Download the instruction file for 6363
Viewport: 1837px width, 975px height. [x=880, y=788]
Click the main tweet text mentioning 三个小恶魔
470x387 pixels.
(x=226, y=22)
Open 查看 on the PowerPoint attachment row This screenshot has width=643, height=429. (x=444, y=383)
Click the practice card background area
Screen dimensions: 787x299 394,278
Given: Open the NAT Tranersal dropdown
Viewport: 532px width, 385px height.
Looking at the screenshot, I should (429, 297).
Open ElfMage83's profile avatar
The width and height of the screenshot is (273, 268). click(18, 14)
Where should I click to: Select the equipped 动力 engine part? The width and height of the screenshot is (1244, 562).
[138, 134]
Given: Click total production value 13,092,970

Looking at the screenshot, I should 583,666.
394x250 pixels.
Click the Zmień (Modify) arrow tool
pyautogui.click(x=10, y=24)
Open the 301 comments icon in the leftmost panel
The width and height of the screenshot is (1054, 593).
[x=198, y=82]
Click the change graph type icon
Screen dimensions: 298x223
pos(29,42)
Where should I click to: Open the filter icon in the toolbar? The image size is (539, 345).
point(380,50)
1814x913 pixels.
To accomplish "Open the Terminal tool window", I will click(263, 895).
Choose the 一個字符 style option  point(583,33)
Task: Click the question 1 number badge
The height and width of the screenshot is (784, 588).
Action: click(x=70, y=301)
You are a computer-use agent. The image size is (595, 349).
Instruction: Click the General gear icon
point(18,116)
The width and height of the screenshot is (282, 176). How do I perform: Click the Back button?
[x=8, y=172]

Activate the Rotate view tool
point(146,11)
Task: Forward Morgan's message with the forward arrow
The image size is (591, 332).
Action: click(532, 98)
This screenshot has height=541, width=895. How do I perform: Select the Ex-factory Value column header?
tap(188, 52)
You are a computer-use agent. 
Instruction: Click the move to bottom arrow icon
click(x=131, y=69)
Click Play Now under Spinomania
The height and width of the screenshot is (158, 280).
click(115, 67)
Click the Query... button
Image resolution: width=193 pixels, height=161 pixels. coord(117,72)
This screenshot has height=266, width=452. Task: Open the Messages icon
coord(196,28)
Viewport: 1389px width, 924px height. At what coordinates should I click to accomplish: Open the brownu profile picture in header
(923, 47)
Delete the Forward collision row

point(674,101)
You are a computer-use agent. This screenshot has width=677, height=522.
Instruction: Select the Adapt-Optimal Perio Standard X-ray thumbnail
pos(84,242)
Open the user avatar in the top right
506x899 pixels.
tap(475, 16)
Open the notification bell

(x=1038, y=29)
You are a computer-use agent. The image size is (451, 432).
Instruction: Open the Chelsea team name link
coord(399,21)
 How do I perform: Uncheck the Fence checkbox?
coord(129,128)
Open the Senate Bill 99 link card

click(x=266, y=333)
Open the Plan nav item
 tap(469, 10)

----

» Your goal
Once you reach the line containing "Instruction: Open the Chelsea team name link", transcribe it and each line after it through the end of the material, exactly and with nothing added.

» Answer space
Instruction: Open the Chelsea team name link
coord(399,21)
 How do I perform: Uncheck the Fence checkbox?
coord(129,128)
Open the Senate Bill 99 link card

click(x=266, y=333)
Open the Plan nav item
 tap(469, 10)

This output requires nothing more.